I really don't want to go into a piss contest with you, but:
- What you advocate is the problem Clayton's article tries to address. Your approach will kill the goose that lays the golden eggs.
- You emphasize the wrong thing, the return ratio, while other people prefer to measure it in the amount of money returned. That's what get the U.S. auto industry in trouble, as one executive put it clearly: "we spent all the efforts in the bottom line in cost cutting but ignored the top line revenue expansion. It got good ROI in the short term but destroyed the industry in the long term."
- You also missed his other quote, "use the return on assets ratio if cash is scarce. But if there is actually a lot of cash, ... economize on something that is abundant." Think about that for a moment in how to grow a business and why founders raise VC money in return for a lower return rate on their part.
- I am not their guys, as you implied in "you guys."
- Your fascination with State control system has no bearing in this discussion since the Chinese companies in discussion are in Taiwan.

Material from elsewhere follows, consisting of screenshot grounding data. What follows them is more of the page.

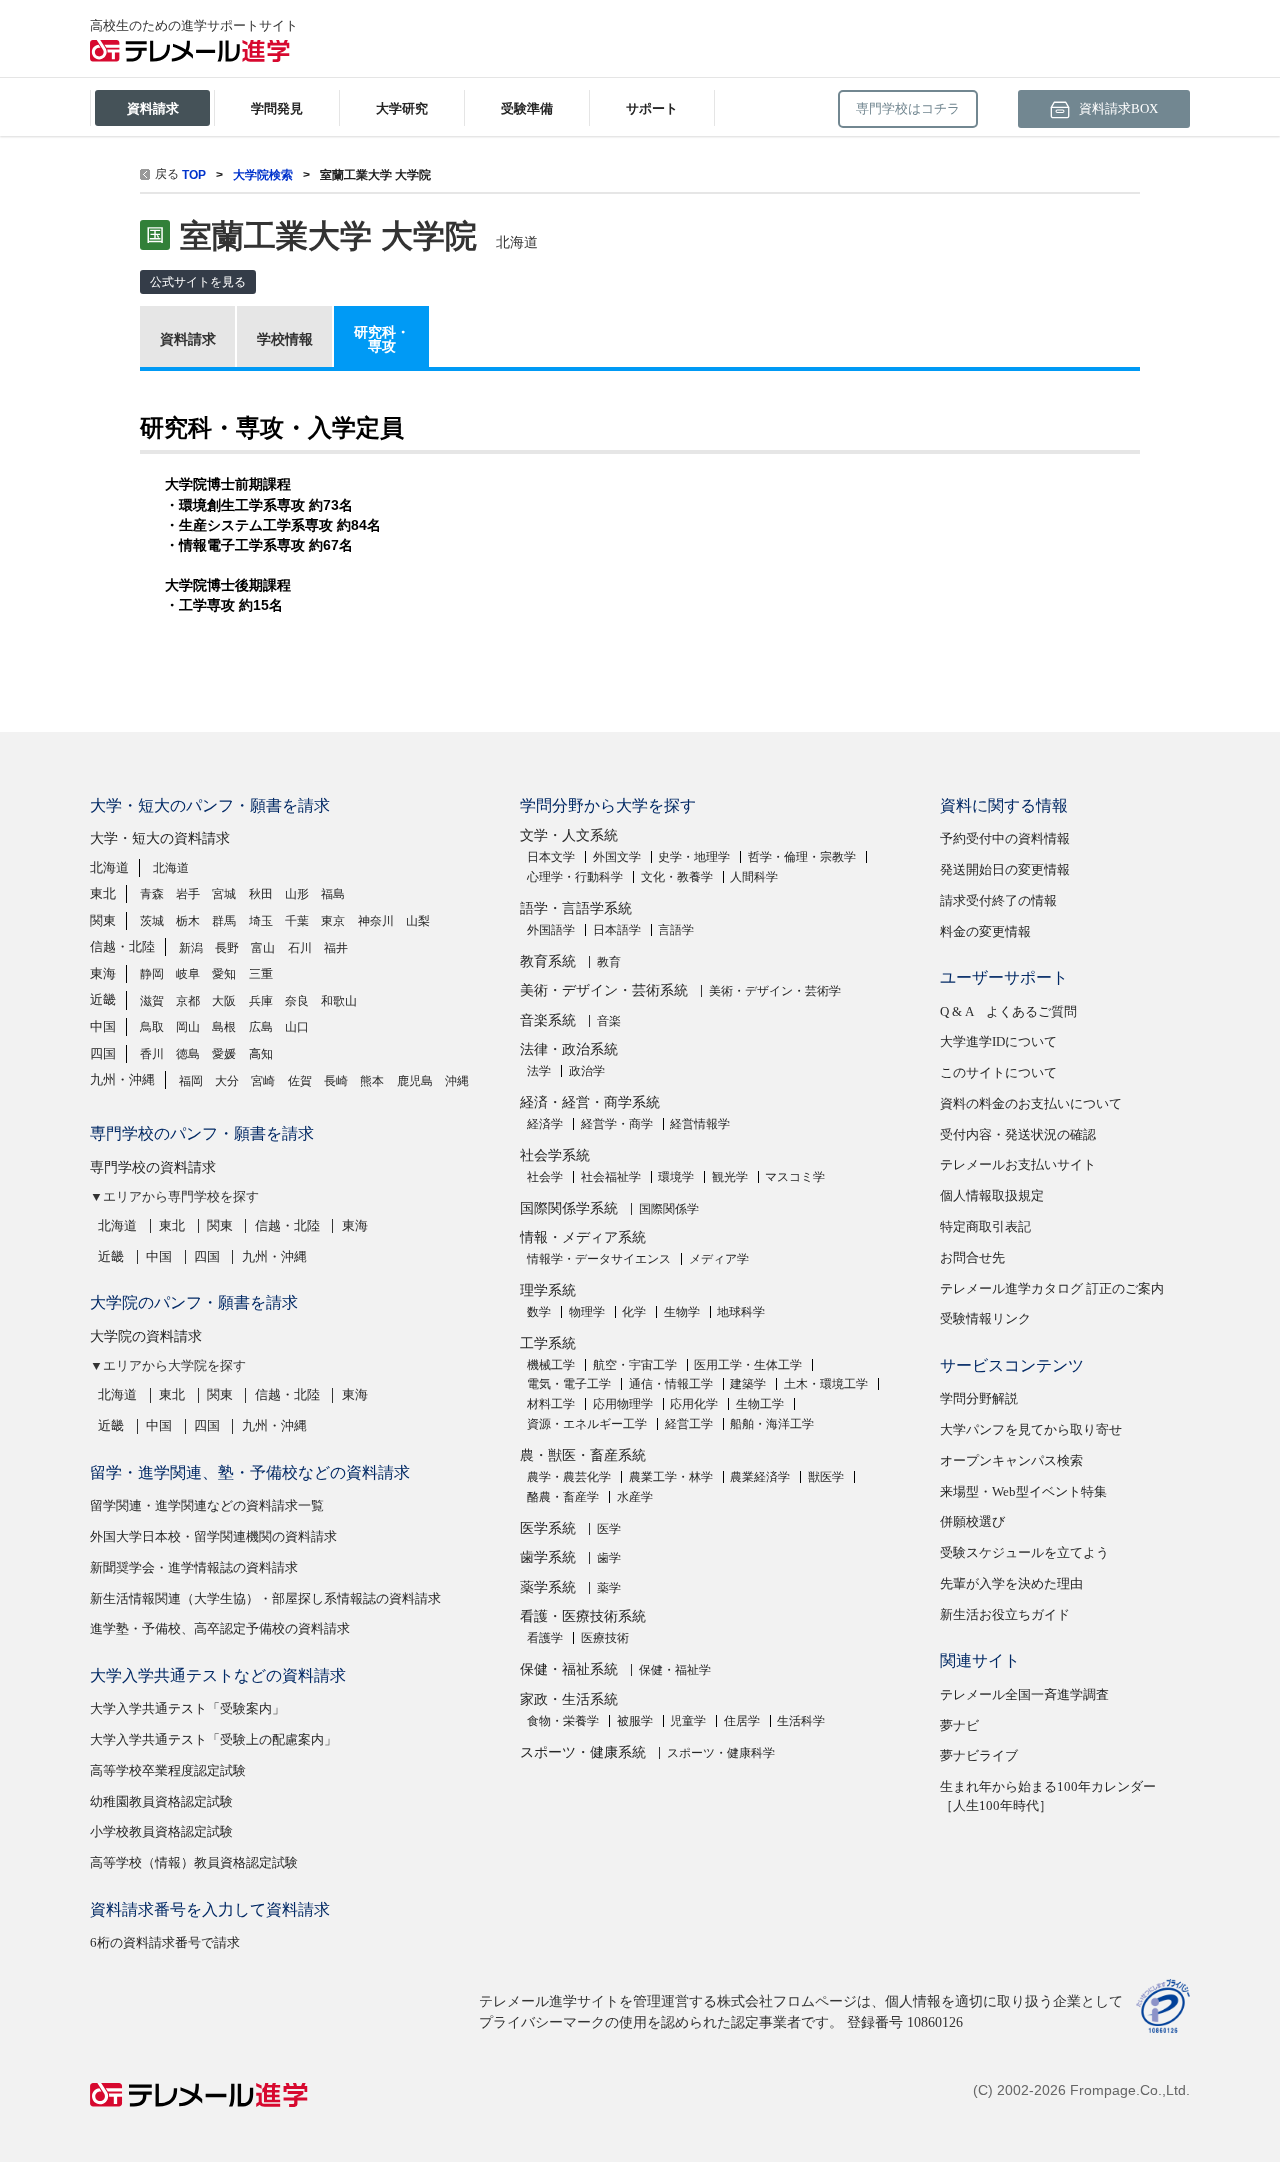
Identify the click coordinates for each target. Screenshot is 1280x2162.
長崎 (336, 1081)
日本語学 (617, 930)
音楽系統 (548, 1020)
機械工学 (551, 1365)
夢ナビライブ (979, 1755)
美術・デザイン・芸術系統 (604, 990)
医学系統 (548, 1528)
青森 (152, 894)
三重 (261, 974)
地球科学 (741, 1312)
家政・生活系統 (569, 1699)
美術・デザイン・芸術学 (775, 991)
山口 (297, 1027)
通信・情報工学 (671, 1384)
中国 (103, 1026)
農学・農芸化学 (569, 1477)
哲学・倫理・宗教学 (802, 857)
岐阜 (188, 974)
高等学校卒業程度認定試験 (168, 1770)
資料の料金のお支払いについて (1031, 1103)
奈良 (297, 1001)
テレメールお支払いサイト (1018, 1164)
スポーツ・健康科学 (721, 1753)
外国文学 (617, 857)
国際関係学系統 (569, 1208)
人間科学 (754, 877)
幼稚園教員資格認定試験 (161, 1801)
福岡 (191, 1081)
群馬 (224, 921)
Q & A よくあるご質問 (1008, 1011)
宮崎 (263, 1081)
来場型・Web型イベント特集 (1023, 1491)
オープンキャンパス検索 (1011, 1460)
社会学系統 (555, 1155)
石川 (300, 948)
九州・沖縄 (122, 1079)
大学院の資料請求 (146, 1336)
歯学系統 (548, 1557)
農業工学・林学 (671, 1477)
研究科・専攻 (382, 339)
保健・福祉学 (675, 1670)
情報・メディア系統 (583, 1237)
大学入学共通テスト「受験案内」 (187, 1708)
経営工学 (689, 1424)
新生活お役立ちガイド (1005, 1614)
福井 (336, 948)
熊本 (372, 1081)
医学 (609, 1529)
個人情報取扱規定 (992, 1195)
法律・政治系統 (569, 1049)
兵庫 (261, 1001)
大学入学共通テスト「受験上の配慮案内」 (213, 1739)
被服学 (635, 1721)
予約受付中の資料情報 (1005, 838)
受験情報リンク (985, 1318)
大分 (227, 1081)
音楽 (609, 1021)
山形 (297, 894)
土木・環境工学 (826, 1384)
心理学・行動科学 (575, 877)
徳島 (188, 1054)
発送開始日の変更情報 (1005, 869)
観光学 (730, 1177)
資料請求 (188, 339)
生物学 (682, 1312)
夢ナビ (959, 1725)
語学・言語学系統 (576, 908)
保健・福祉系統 (569, 1669)
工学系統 (548, 1343)
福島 (333, 894)
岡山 (188, 1027)
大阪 (224, 1001)
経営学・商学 (617, 1124)
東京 (333, 921)
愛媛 (224, 1054)
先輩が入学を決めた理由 (1011, 1583)
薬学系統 (548, 1587)
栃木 (188, 921)
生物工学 (760, 1404)
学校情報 (285, 339)
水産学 (635, 1497)
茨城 (152, 921)
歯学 (609, 1558)
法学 (539, 1071)
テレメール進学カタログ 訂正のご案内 (1052, 1288)
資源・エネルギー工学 (587, 1424)
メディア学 (719, 1259)
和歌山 (339, 1001)
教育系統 (548, 961)
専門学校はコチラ (908, 108)
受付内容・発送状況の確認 (1018, 1134)
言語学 (676, 930)
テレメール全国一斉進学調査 (1024, 1694)
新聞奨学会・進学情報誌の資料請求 (194, 1567)
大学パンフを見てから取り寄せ (1031, 1429)
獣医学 (826, 1477)
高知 (261, 1054)
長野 (227, 948)
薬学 (609, 1588)
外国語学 (551, 930)
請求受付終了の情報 (998, 900)
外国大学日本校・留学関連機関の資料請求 (213, 1536)
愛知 (224, 974)
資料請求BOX (1117, 108)
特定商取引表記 (985, 1226)
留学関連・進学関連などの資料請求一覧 (207, 1505)
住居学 (742, 1721)
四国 (103, 1053)
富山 (263, 948)
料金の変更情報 (985, 931)
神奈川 (376, 921)
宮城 (224, 894)
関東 (103, 920)
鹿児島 (415, 1081)
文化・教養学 (677, 877)
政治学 (587, 1071)
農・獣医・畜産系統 (583, 1455)
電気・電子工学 (569, 1384)
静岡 (152, 974)
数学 (539, 1312)
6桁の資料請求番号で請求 (165, 1942)
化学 (634, 1312)
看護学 (545, 1638)
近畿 (103, 999)
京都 (188, 1001)
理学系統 (548, 1290)
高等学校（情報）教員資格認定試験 (194, 1862)
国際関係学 (669, 1209)
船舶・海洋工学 (772, 1424)
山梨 (418, 921)
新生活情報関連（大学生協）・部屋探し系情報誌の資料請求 (265, 1598)
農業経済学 (760, 1477)
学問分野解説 (979, 1398)
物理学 (587, 1312)
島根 (224, 1027)
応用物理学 (623, 1404)
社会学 (545, 1177)
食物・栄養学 (563, 1721)
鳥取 (152, 1027)
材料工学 (551, 1404)
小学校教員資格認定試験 (161, 1831)
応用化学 (694, 1404)
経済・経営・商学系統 (590, 1102)
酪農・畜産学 (563, 1497)
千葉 (297, 921)
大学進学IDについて (998, 1041)
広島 (261, 1027)
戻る (167, 174)
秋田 (261, 894)
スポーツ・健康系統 (583, 1752)
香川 (152, 1054)
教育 (609, 962)
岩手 (188, 894)
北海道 (109, 867)
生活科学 (801, 1721)
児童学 (688, 1721)
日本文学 (551, 857)
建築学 (748, 1384)
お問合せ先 (972, 1257)
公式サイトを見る (198, 282)
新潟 (191, 948)
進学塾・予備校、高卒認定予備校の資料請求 (220, 1628)
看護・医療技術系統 (583, 1616)
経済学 (545, 1124)
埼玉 (261, 921)
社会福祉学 (611, 1177)
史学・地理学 (694, 857)
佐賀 (300, 1081)
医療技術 (605, 1638)
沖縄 (457, 1081)
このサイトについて (998, 1072)
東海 (103, 973)
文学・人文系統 (569, 835)
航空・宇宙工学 (635, 1365)
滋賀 (152, 1001)
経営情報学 (700, 1124)
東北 (103, 893)
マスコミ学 (795, 1177)
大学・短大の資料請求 (160, 838)
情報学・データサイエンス (599, 1259)
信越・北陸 (122, 946)
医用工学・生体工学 (748, 1365)
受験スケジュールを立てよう (1024, 1552)
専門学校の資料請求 (153, 1167)
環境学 (676, 1177)
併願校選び (972, 1521)
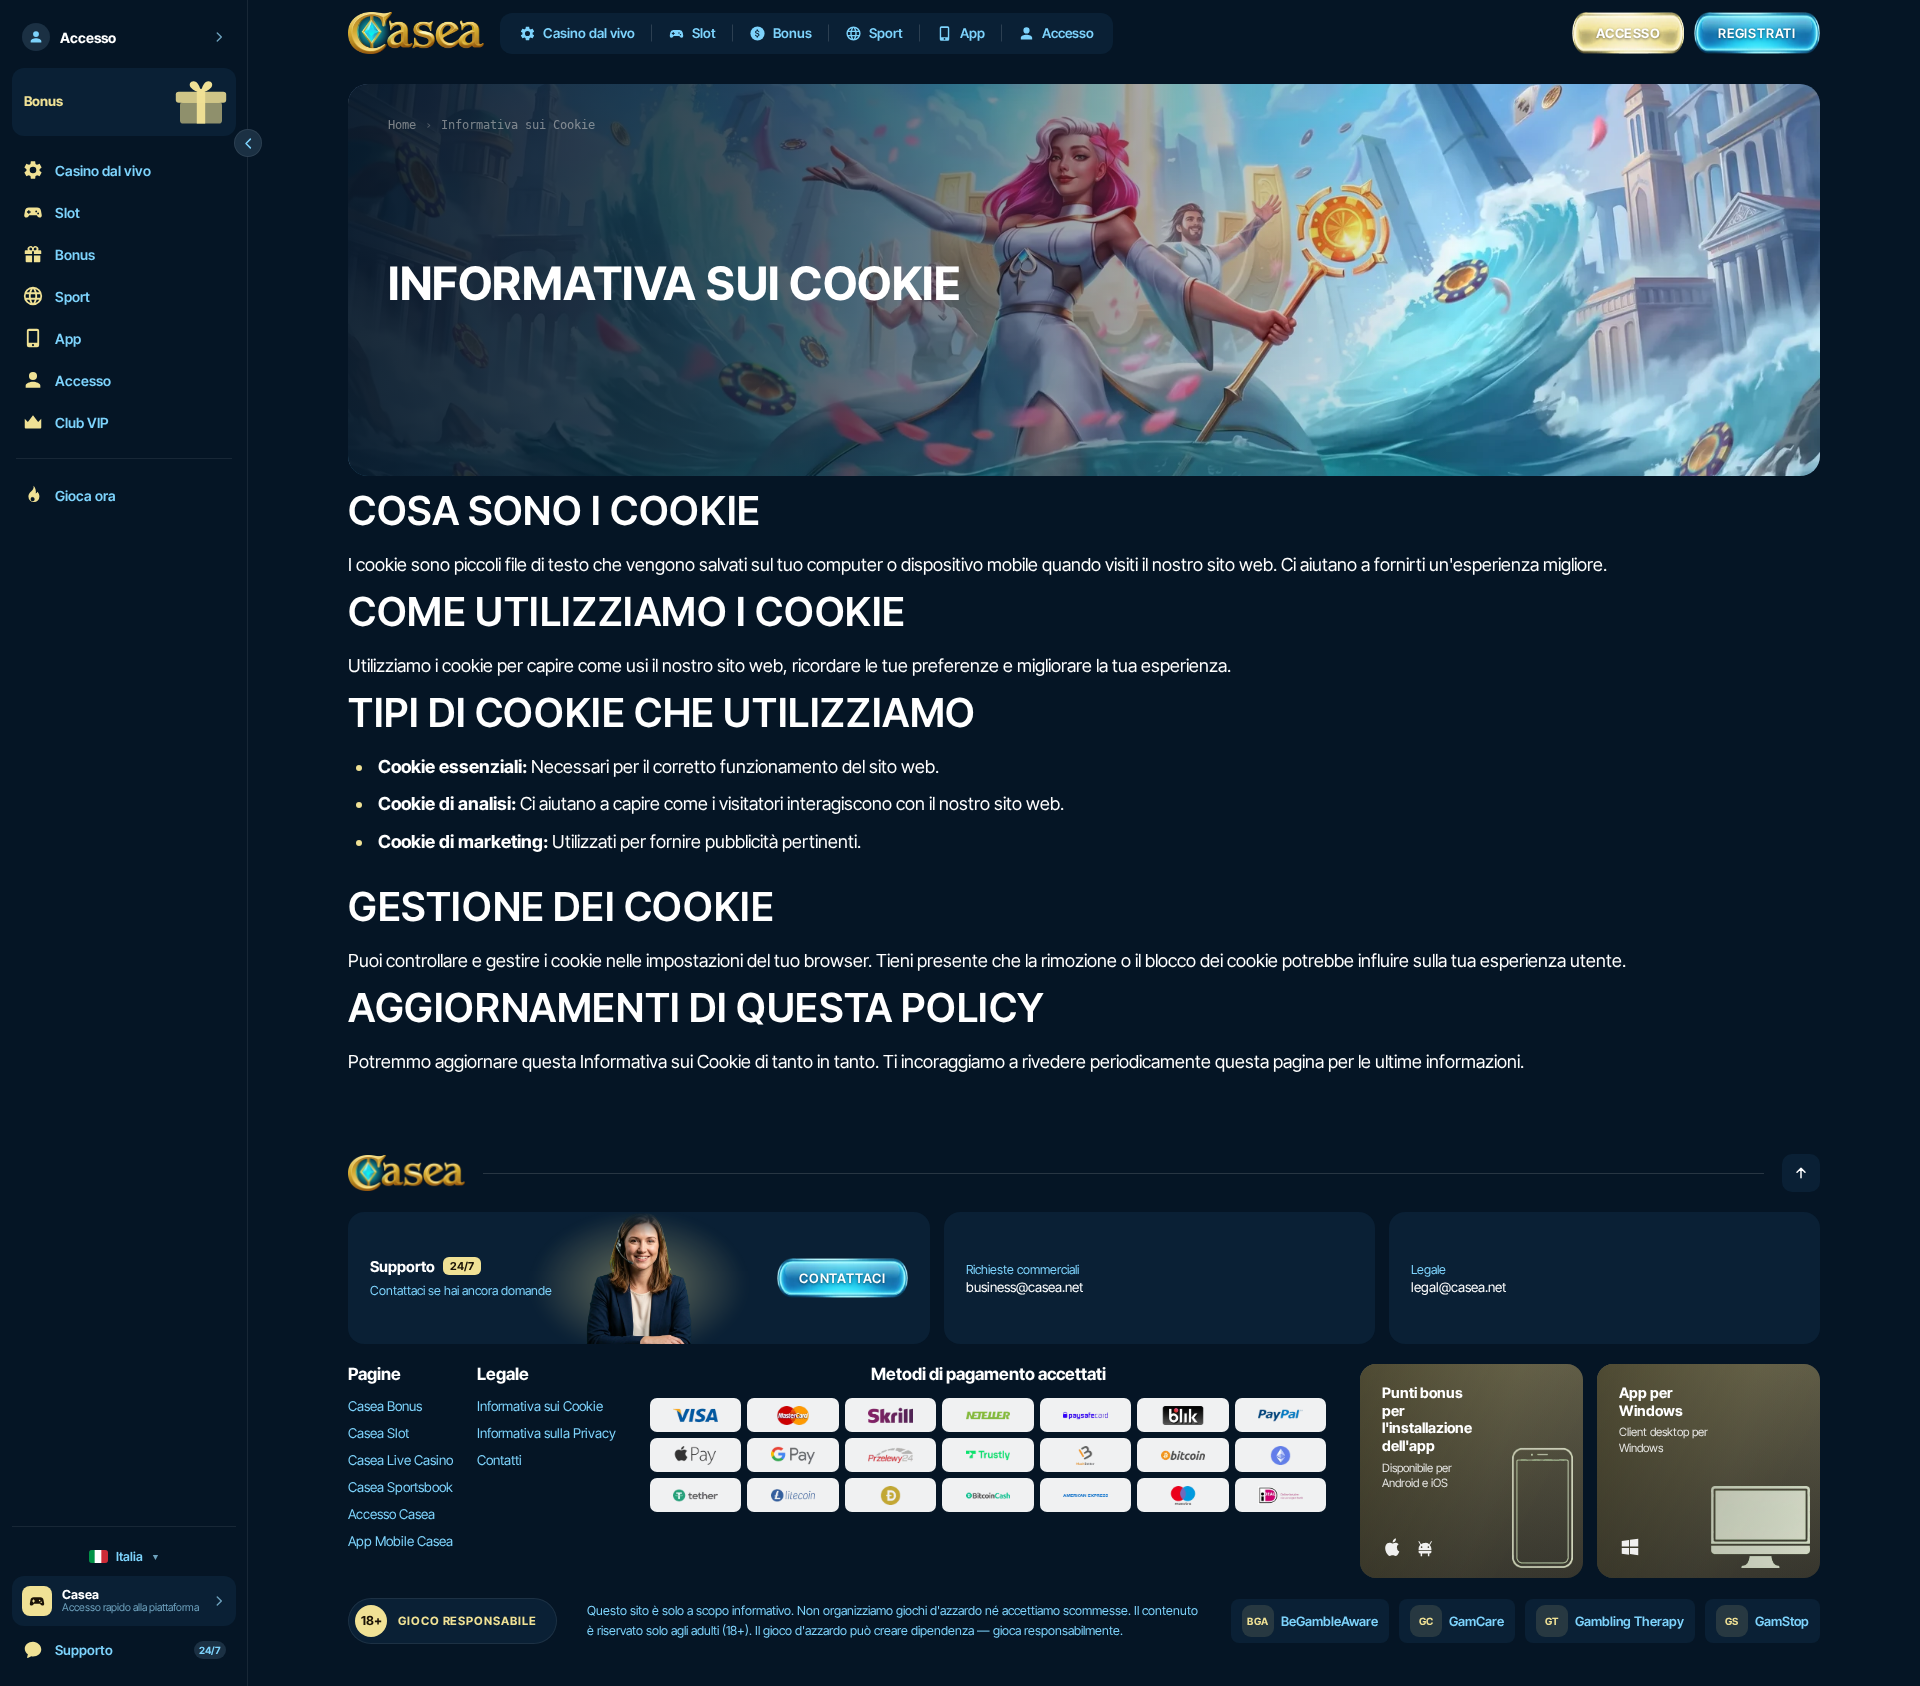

If your intent is to prove the Chinese economic system is inferior, you are barking up the wrong tree.
- Even U.S. has government managed economy - the Fed manages the economy via various monetary policies. And the Fed's mandate is not highest ROI. It's to have a robust economy that provides good employment.
- I read your example aplenty. What you don't understand is there're many ways to make money. Having the highest ROI is not the one rule to rules them all. Supermarkets have terrible ROI with razor thin margin yet they make lots of money for their owners. From your rational, everyone should become a hairdresser for its high ROI but no one would create the supermarket business.
Anyway, I've spent more than enough time on this and that's the end of my part of the discussion.